Op 19 augustus 2013 heeft de Rechtbank Limburg in Roermond een vonnis gewezen in een kort geding tussen een man en zijn ex-partner, de vrouw, en de WILLIAM SCHRIKKER STICHTING JEUGDBESCHERMING (WSS). De man, die voortvluchtig is na zijn detentie, vorderde nakoming van een door het gerechtshof bepaalde omgangsregeling met zijn minderjarige dochter. De omgangsregeling, vastgesteld op 8 juni 2011, hield in dat de man elke veertien dagen een weekend met zijn dochter doorbracht en de helft van de vakanties en feestdagen. De vrouw en de WSS verzetten zich tegen de nakoming van deze regeling, met het argument dat de veiligheid van de minderjarige in het geding is door de voortvluchtigheid van de man.
De voorzieningenrechter overwoog dat het in strijd is met de belangen van de minderjarige om een omgangsregeling af te dwingen in een situatie waarin de vader voortvluchtig is. De rechter benadrukte dat de veiligheid van de minderjarige voorop staat en dat het niet aanvaardbaar is dat zij mogelijk getuige wordt van de aanhouding van haar vader. De vordering tot nakoming van de omgangsregeling werd dan ook afgewezen.

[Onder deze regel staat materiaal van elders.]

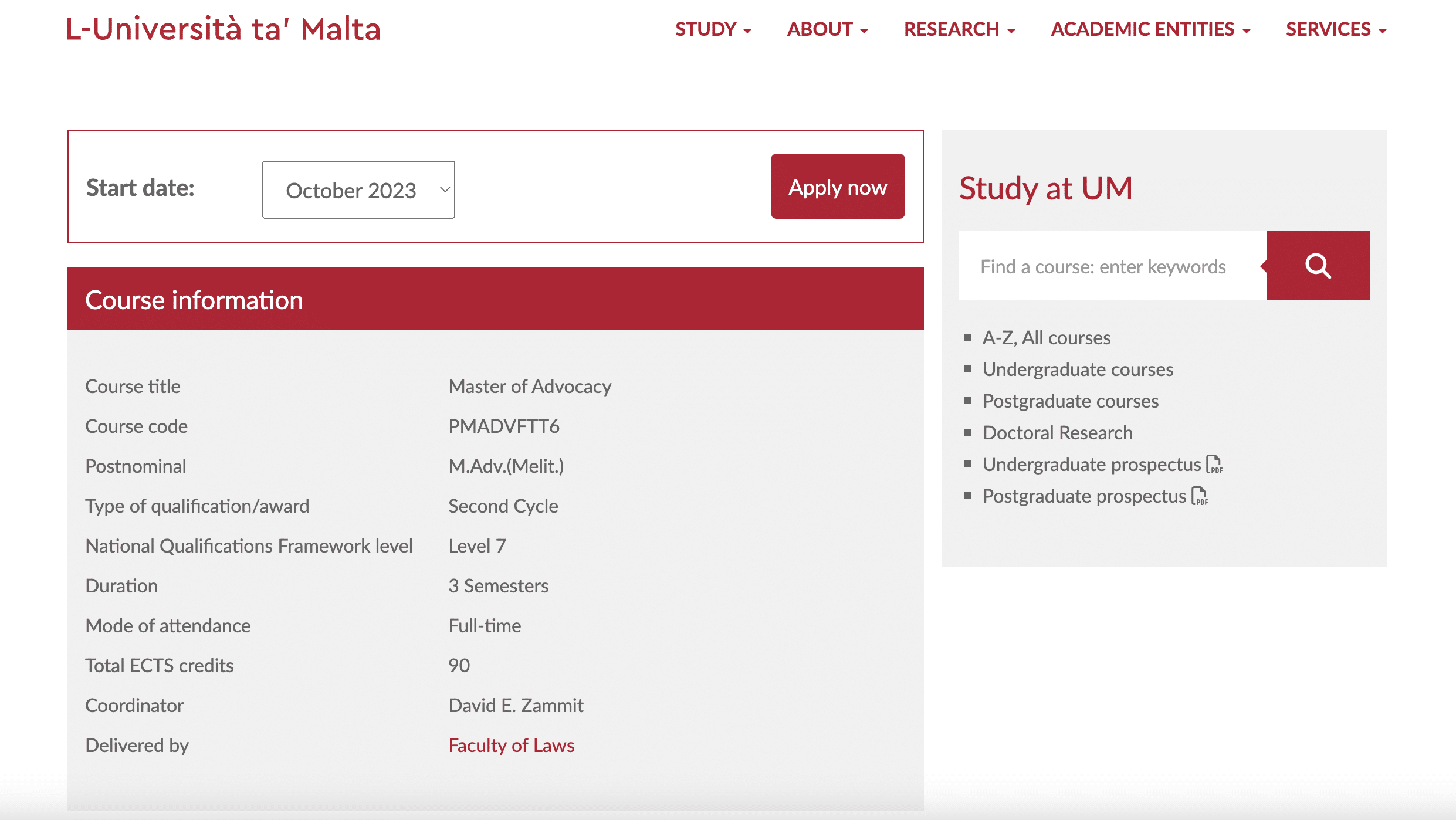Select A-Z, All courses
The height and width of the screenshot is (820, 1456).
tap(1046, 337)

Daarnaast vorderde de man ook vaststelling van telefooncontacten met zijn dochter. De voorzieningenrechter oordeelde dat, hoewel er afspraken zijn gemaakt over telefooncontacten, een kort geding niet de juiste procedure is om deze contacten vast te stellen. De WSS had inmiddels een bodemprocedure gestart om de omgangsregeling en telefooncontacten te wijzigen. De voorzieningenrechter wees de vorderingen van de man af en compenseerde de proceskosten tussen partijen, zodat iedere partij zijn eigen kosten draagt.